§ **Study material**:
-------------------------

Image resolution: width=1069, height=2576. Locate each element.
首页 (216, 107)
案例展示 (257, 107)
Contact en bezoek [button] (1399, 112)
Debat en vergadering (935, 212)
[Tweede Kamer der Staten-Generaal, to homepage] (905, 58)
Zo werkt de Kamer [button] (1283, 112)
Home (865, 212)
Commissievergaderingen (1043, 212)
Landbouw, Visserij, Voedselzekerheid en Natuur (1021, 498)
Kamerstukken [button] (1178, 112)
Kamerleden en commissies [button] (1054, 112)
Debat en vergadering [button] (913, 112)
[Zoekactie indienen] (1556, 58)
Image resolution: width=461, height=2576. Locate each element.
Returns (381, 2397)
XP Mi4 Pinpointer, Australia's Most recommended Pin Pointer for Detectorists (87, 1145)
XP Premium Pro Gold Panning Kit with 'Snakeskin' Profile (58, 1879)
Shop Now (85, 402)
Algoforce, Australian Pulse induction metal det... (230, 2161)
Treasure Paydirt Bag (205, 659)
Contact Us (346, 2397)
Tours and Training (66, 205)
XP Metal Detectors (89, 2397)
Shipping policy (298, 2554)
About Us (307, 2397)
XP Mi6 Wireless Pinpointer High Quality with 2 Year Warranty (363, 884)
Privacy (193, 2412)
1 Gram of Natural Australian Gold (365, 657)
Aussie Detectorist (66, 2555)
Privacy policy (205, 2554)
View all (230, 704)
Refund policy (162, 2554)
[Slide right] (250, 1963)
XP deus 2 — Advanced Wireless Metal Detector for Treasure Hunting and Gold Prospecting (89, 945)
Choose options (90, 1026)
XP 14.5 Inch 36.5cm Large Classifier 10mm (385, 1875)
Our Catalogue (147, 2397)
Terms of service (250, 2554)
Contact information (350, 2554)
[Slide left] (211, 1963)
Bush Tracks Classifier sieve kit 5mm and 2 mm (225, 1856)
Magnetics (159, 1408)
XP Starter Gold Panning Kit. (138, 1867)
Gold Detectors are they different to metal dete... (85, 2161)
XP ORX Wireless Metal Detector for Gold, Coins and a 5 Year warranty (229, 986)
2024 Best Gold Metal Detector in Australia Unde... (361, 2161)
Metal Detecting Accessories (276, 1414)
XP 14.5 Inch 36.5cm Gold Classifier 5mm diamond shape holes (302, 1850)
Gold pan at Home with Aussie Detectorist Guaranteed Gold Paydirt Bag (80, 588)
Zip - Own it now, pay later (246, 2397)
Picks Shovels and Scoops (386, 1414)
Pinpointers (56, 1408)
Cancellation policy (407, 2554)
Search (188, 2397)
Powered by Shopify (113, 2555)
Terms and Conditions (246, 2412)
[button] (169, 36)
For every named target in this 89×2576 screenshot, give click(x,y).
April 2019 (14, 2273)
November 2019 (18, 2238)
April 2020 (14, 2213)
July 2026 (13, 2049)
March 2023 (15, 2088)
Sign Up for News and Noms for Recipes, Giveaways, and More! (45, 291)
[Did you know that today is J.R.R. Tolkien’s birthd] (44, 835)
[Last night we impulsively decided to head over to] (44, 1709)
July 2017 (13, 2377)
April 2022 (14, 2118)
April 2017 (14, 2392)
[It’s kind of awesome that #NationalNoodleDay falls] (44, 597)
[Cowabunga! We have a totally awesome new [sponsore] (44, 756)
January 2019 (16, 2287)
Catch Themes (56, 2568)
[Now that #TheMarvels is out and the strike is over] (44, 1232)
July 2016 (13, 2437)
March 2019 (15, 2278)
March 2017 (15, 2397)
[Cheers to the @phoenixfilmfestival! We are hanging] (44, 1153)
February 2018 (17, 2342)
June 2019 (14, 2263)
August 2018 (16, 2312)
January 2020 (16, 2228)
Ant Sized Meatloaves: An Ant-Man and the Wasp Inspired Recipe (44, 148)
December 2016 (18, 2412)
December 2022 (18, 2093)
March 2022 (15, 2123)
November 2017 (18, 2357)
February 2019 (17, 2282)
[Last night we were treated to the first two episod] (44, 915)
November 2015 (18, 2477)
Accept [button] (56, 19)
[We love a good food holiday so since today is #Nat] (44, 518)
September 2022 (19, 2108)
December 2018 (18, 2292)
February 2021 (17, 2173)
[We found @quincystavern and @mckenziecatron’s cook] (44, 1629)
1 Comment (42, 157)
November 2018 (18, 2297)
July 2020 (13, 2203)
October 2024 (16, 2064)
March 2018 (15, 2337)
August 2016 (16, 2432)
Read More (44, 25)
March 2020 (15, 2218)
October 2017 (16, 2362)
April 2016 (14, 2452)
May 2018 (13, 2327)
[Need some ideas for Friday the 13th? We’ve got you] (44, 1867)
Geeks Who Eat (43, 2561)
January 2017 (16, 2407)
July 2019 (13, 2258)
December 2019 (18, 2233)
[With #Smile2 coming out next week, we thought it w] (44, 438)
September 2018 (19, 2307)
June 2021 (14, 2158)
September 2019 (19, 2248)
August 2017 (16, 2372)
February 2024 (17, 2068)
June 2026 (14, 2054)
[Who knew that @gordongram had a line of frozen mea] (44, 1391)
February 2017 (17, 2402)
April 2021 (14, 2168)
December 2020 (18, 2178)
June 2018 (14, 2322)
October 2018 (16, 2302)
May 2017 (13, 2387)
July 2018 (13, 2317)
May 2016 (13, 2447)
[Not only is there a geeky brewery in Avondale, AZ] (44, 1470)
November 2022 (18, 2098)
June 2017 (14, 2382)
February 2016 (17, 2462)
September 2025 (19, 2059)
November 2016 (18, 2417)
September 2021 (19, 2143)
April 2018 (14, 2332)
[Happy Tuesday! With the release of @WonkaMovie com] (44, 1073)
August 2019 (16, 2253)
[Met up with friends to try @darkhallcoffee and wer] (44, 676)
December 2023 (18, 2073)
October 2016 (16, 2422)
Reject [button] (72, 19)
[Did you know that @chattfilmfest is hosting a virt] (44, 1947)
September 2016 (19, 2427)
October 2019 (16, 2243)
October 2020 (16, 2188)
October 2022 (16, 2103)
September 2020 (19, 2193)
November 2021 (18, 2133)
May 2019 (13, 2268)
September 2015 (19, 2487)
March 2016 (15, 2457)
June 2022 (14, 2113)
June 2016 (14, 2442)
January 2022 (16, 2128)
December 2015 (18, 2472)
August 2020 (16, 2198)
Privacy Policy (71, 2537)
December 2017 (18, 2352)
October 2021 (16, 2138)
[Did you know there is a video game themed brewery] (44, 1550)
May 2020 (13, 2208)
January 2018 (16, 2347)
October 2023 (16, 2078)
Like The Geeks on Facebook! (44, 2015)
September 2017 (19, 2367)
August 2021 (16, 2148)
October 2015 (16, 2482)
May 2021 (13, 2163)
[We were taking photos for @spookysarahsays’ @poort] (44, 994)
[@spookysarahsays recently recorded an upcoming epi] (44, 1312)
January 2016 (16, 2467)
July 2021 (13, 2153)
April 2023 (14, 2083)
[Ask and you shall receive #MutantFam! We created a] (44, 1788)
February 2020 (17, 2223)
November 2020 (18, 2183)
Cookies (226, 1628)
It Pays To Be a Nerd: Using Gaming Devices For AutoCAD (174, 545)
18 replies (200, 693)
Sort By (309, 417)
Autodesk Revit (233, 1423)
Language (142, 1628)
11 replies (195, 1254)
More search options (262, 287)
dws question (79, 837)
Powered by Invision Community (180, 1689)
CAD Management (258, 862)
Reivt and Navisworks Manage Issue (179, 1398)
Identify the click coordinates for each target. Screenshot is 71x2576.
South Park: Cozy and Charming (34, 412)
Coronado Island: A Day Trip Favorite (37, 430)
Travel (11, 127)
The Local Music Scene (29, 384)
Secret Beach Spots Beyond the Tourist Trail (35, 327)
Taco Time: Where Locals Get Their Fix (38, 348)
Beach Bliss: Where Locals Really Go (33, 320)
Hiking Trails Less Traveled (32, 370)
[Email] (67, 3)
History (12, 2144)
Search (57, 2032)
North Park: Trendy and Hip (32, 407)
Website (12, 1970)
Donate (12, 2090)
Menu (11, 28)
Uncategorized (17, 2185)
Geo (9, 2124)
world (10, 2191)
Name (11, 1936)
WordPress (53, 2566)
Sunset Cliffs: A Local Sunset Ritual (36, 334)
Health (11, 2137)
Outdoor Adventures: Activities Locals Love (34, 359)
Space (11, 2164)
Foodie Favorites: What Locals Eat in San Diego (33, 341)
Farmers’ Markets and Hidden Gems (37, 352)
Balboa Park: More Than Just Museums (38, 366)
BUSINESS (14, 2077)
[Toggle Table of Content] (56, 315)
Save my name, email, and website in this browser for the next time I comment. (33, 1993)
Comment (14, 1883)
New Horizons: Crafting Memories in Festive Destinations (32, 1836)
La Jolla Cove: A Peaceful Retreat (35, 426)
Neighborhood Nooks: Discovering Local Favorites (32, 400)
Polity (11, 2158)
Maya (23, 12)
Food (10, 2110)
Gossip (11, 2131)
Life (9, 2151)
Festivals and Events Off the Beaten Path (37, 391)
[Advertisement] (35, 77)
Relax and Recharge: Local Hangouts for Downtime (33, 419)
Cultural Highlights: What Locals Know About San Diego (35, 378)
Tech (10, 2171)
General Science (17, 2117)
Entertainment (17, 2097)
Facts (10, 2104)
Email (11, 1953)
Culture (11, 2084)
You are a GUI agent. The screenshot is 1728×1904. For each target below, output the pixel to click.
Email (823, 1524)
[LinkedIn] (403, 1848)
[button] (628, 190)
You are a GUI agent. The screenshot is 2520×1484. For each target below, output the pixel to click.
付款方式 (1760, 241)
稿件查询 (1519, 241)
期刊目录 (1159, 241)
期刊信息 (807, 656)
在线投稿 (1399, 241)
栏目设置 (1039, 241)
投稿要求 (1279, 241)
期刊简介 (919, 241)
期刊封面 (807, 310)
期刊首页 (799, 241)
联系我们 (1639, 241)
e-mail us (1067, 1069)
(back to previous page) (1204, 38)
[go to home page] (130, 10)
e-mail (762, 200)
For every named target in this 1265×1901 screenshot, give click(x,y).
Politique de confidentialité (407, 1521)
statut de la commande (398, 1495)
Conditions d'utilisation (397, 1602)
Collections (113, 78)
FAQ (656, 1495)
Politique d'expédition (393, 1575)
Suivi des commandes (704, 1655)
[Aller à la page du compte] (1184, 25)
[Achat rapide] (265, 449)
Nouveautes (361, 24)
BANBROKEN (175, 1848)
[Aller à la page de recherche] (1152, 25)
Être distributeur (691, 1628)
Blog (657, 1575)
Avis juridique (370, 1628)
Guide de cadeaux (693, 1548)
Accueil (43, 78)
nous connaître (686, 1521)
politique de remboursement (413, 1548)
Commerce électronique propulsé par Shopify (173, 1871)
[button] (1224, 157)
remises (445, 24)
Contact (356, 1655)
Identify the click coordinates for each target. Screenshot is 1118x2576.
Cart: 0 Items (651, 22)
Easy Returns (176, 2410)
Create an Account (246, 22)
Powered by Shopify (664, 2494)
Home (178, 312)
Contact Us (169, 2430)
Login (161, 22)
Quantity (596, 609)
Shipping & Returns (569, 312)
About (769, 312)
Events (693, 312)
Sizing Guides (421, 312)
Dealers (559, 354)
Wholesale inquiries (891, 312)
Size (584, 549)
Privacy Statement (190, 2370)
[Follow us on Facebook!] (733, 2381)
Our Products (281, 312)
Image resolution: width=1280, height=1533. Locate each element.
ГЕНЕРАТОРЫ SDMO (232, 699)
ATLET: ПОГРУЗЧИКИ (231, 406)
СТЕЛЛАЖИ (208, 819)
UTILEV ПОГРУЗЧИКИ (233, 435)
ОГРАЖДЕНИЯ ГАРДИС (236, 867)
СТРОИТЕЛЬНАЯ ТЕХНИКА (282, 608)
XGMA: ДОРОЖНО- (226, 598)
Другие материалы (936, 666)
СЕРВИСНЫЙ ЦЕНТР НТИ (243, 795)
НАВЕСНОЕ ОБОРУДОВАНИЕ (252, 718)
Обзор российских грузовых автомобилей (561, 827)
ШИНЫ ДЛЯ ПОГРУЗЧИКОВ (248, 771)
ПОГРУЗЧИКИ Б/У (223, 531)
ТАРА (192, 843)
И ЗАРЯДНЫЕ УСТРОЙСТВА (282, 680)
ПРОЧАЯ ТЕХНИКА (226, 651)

-------------------------

§ **What needs to be done**: Using the data above, transcribe the lines that run from the line with "November 2021 (18, 2133)" to the line with "Secret Beach Spots", both ends kept, and output nothing else.

§ **Your response**:
November 2021 (18, 2133)
May 2019 (13, 2268)
September 2015 (19, 2487)
March 2016 (15, 2457)
June 2022 (14, 2113)
June 2016 (14, 2442)
January 2022 (16, 2128)
December 2015 (18, 2472)
August 2020 (16, 2198)
Privacy Policy (71, 2537)
December 2017 (18, 2352)
October 2021 (16, 2138)
[Did you know there is a video game themed brewery] (44, 1550)
May 2020 (13, 2208)
January 2018 (16, 2347)
October 2023 (16, 2078)
Like The Geeks on Facebook! (44, 2015)
September 2017 (19, 2367)
August 2021 (16, 2148)
October 2015 (16, 2482)
May 2021 (13, 2163)
[We were taking photos for @spookysarahsays’ @poort] (44, 994)
[@spookysarahsays recently recorded an upcoming epi] (44, 1312)
January 2016 (16, 2467)
July 2021 (13, 2153)
April 2023 (14, 2083)
[Ask and you shall receive #MutantFam! We created a] (44, 1788)
February 2020 (17, 2223)
November 2020 (18, 2183)
Cookies (226, 1628)
It Pays To Be a Nerd: Using Gaming Devices For AutoCAD (174, 545)
18 replies (200, 693)
Sort By (309, 417)
Autodesk Revit (233, 1423)
Language (142, 1628)
11 replies (195, 1254)
More search options (262, 287)
dws question (79, 837)
Powered by Invision Community (180, 1689)
CAD Management (258, 862)
Reivt and Navisworks Manage Issue (179, 1398)
Identify the click coordinates for each target. Screenshot is 71x2576.
South Park: Cozy and Charming (34, 412)
Coronado Island: A Day Trip Favorite (37, 430)
Travel (11, 127)
The Local Music Scene (29, 384)
Secret Beach Spots Beyond the Tourist Trail (35, 327)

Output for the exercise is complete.